Oh, by the way, that little snail shell, the cochlea that we talked about way early, how big is it?
It's a third of an inch wide. It's a fifth of an inch tall. And it's one inch long.
All of this stuff in that tiny little package. Now, you like to build stuff, right?
You ever built something this small with that many parts? I mean, can you even begin to imagine to build something like that?
Okay. So, you have 12 ,000 per ear.
12 ,000 outer hair cells. 3 ,500 inner hair cells.
And on average, each of those outer and inner hair cells have in the neighborhood of about 150 stereocilia.
Mr. Math is not here to calculate that. So, there's that snail shell, right?
And you have the hair cells and the supporting cells, each with their stereocilia.
They've removed that tectoral membrane, which would sit right above it. So, as these guys are moving up and down, they bump up against that roof.
And these stereocilia, every time they bump, they cause these guys to fire off, which sends the signal to your brain for interpretation.
There's a photomicrograph of the supporting and the short and long hair cells.
And here's the stereocilia. Now, what they found is the stereocilia just don't sit like this.
They sit at an angle, okay? And you can't quite see it.
You'd have to look from the other view. So, they actually sit at an angle. And the greater the vibrations, you got the long hairs that hit first, and then the short hairs that hit last.
So, it depends on the frequency of the sound, which hair cells,
I mean, the stereocilia are actually bumping the roof. How did this evolve?
There you go. Now, you can see. Do you see? Does that look like random or design,
Mr. Engineer? Design. It's just there. And they'll say, no, that doesn't happen by chance.
You know, time and chance, and there you go. Absolute perfect design.
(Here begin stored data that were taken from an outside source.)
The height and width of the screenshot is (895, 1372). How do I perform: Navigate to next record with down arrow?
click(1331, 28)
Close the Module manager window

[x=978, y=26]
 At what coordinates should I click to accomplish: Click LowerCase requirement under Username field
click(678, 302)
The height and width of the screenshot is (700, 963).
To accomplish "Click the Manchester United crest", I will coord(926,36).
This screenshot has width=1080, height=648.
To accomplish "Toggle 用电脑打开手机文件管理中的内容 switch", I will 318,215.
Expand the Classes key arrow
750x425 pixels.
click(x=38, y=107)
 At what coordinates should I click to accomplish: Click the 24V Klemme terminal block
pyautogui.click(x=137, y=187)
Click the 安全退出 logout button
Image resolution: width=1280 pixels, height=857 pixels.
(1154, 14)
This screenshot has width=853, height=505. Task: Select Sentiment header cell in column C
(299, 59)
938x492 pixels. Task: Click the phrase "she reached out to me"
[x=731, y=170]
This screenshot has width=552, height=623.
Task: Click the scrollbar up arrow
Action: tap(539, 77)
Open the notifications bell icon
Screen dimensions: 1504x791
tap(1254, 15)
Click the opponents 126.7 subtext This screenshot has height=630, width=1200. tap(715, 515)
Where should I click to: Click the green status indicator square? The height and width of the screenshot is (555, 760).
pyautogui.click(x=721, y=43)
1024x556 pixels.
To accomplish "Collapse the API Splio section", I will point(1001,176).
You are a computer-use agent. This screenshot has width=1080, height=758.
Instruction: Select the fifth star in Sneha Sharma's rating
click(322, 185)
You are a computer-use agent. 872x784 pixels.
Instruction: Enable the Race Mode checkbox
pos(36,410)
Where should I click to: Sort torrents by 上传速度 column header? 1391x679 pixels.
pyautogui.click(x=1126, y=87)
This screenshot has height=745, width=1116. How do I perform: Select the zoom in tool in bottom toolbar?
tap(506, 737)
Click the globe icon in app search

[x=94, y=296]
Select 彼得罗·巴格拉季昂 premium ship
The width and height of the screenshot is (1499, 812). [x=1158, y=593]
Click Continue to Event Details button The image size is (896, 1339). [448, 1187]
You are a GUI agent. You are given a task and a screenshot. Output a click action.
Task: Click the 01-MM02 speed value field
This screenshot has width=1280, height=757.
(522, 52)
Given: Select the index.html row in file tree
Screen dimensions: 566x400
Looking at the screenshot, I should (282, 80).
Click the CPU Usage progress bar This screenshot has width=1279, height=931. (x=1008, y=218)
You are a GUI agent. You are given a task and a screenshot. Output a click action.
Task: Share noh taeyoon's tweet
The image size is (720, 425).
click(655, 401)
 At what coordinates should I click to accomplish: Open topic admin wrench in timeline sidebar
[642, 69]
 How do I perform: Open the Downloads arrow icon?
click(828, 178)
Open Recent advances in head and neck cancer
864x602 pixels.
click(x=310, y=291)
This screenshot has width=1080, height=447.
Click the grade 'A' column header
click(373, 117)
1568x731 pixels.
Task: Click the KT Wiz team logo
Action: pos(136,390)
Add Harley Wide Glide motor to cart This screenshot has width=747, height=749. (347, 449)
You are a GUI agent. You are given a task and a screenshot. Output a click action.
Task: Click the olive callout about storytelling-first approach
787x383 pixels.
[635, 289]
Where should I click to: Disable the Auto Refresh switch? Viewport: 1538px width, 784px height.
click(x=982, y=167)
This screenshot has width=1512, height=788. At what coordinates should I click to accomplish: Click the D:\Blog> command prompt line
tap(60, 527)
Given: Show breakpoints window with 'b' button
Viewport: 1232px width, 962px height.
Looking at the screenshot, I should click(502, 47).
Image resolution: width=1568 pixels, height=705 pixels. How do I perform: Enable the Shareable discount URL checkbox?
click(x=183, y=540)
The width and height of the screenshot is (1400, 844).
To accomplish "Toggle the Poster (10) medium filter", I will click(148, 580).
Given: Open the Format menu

Okay, questions?
Okay, I'm going to put you in the spot, Pastor. You got any concluding comments about this?
What's our theme verse? We are fearfully and wonderfully made.
So, seriously now, as the pastor will be spending time, is it tonight and next week?
Two weeks. Two weeks. And as he's talking about sight and hearing, next time you're listening to your favorite music, or moms and dads, you're listening to little tax deductions, or you get to hear the giggles of the kids, or the cries, just be thankful for all the senses that God has blessed us with.
Which sense would you give up if you had to give up one of the five? That's rhetorical.
I'm not even going to entertain an answer. I don't know.
I sure love good smell. But okay, so let's close.
Father, we just sit and stand before you in awe. Just of the five senses, which we have not yet fully discovered the extent of.
And yet, you didn't even have to think about designing it. Because it was in an eternity past that all of this was part of your plan.
So we're humbled, we're awed. Help us, Lord, to be your children, and your servants, and your stewards.
As we take perhaps some of this information and use it as opportunities to evangelize and witness and tell others of your greatness and your goodness.